On Wed, Nov 05, 2014 at 02:31:12PM -0500, Austin S Hemmelgarn wrote:
> >
> >SIGINFO prints the status of the process to the terminal; BSD cp, for example,
> >shows show much data it's copied:
> >
> >     $ cp large_file /dev/null
> >     <press ^t>
> >     load: 1.39  cmd: cp 85837 [running] 3.91r 0.00u 0.98s 8% 2340k
> >     large_file -> /dev/null  15%
> >
> >As you see, it shows the current load, pid, process status, memory usage, as
> >well as how much of the file has been copied. Many other BSD tools print similar
> >statistics (mv, tar, dd, sleep, fetch, etc.).
> 
> You have to understand however, that the reason that SIGINFO works like that
> on *BSD is that the kernel and core userspace are developed together,
> whereas on Linux, they are maintained entirely separately.
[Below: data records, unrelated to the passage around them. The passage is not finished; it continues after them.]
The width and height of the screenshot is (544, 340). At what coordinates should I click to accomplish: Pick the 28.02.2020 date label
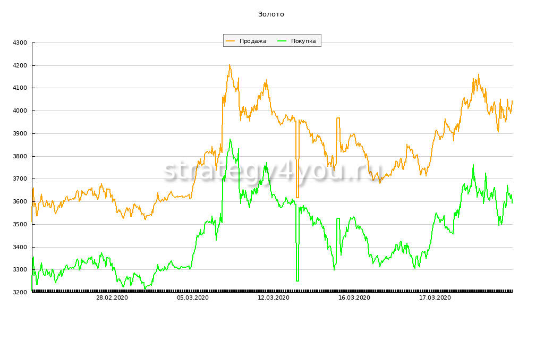click(112, 298)
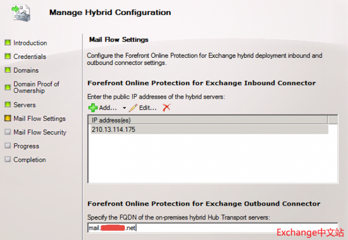This screenshot has height=240, width=348.
Task: Open the Introduction wizard step
Action: (30, 43)
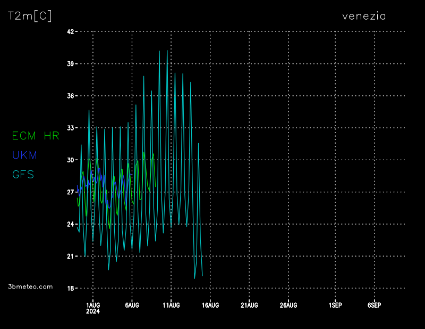Image resolution: width=425 pixels, height=329 pixels.
Task: Click the ECM HR legend entry
Action: coord(36,136)
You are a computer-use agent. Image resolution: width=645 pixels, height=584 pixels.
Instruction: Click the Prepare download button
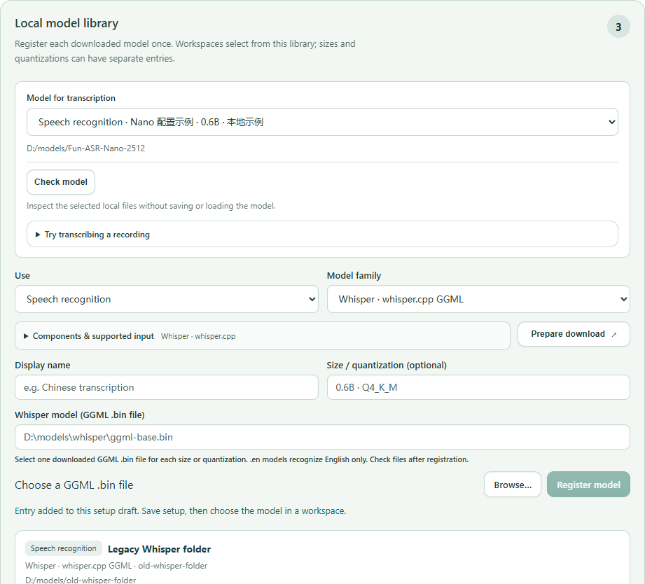coord(574,334)
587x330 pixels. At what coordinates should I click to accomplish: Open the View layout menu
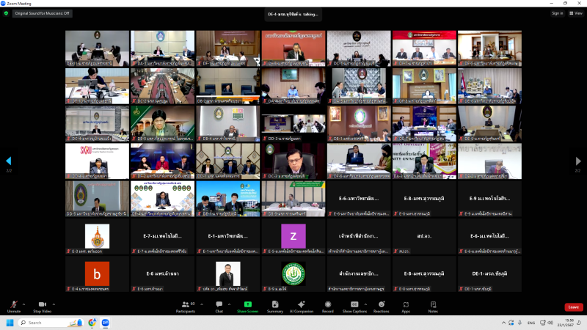click(x=576, y=12)
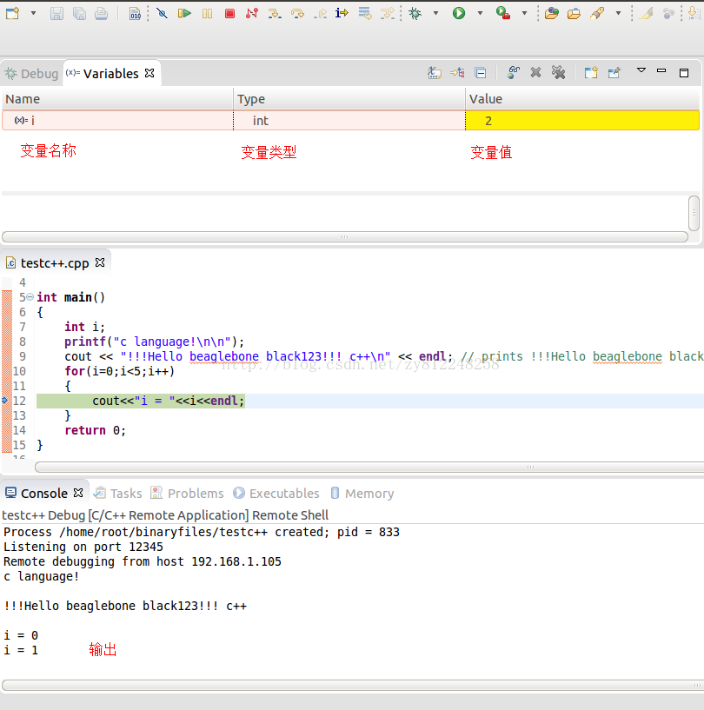The height and width of the screenshot is (710, 704).
Task: Open the Variables view menu triangle
Action: click(x=641, y=70)
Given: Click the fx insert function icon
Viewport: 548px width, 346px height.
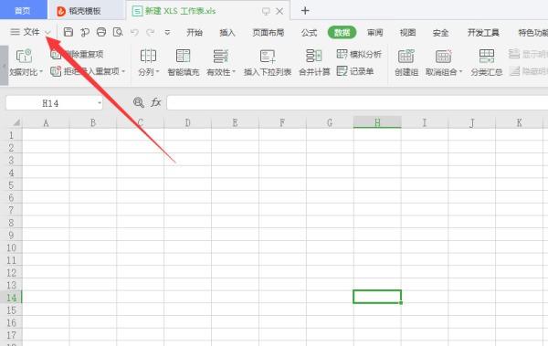Looking at the screenshot, I should (x=156, y=102).
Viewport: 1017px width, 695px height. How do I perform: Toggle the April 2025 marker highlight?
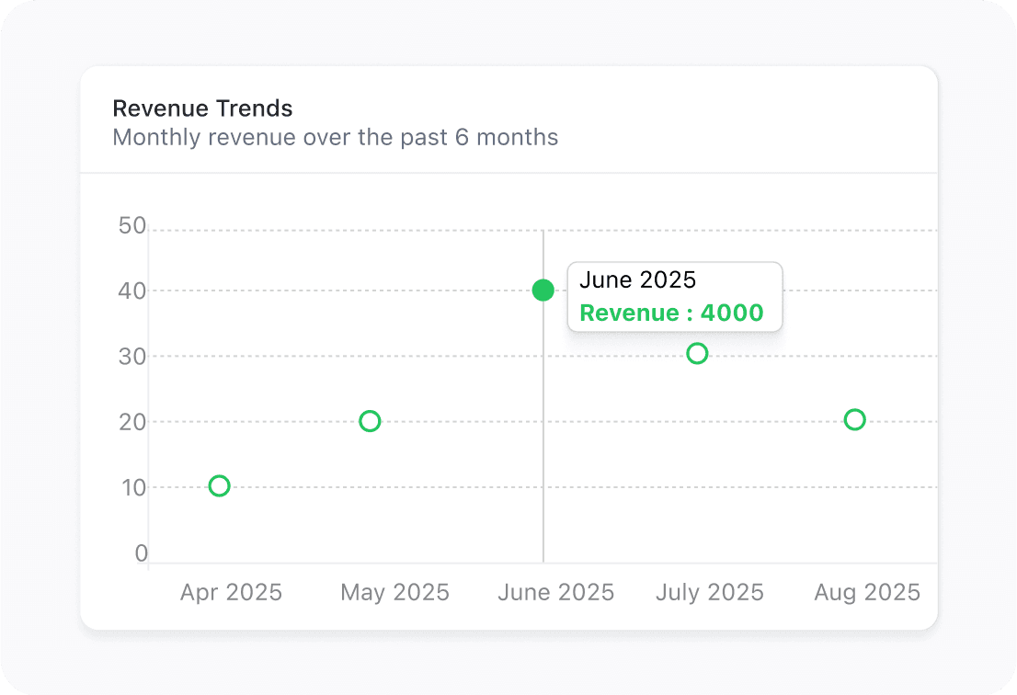219,485
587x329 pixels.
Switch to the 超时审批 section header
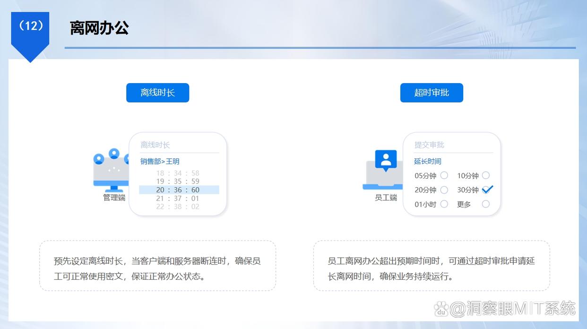(x=432, y=93)
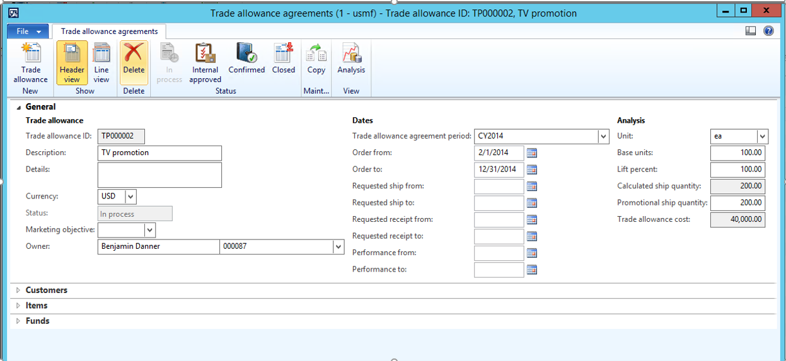Open the Help icon
This screenshot has width=786, height=361.
(x=768, y=31)
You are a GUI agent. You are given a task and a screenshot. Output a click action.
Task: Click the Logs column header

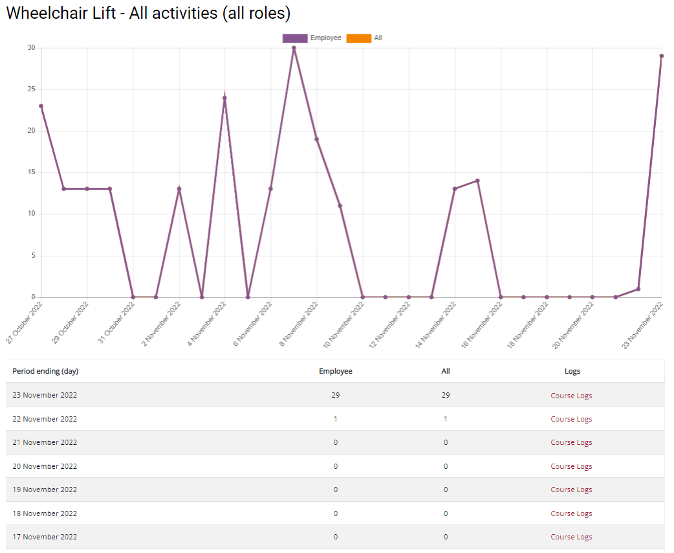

Outside of core
> userspace components, using SIGINFO that way on *BSD is just convention.

Actually, the first line:

	load: 1.39  cmd: cp 85837 [running] 3.91r 0.00u 0.98s 8% 2340k

is actually printed by the kernel.  It's actually something which is
implemented in the BSD N_TTY line displine.  We never implemented it
(at least when I was maintaining the tty subsystem) mostly out of
laziness.  Part of the reason is that the main reason was that main
reason why people (at least systems programmers / kernel programers
like me) used ^T was to debug an apparently hung system, and for
Linux, we had a much more powerful system using the magic-sysrq key.

Changing various userspace utilities to set up a signal handler for
SIGINFO and then printing some extra information, such as:

	large_file -> /dev/null  15%

is a much more recent innovation (at least, newer than BSD 4.3 in the
early 90's, which is the last time I hacked on BSD :-), and is largely
separate from the question of implementing ^T in the N_TTY line
displine.

In a world where we have a GUI desktop, I suspect implementing ^T is
much less interesting, but if someone were to submit a patch to at
least make ^T send a SIGINFO, I can't think of a reason why it
wouldn't be accepted.  (BTW, if you're going to do this, note that ^T
could be remapped to any control character via stty; so to do this we
would need to define an extra index in c_cc[] array in the struct
termios.)

Cheers,

					- Ted

  reply	other threads:[~2014-11-05 20:14 UTC|newest]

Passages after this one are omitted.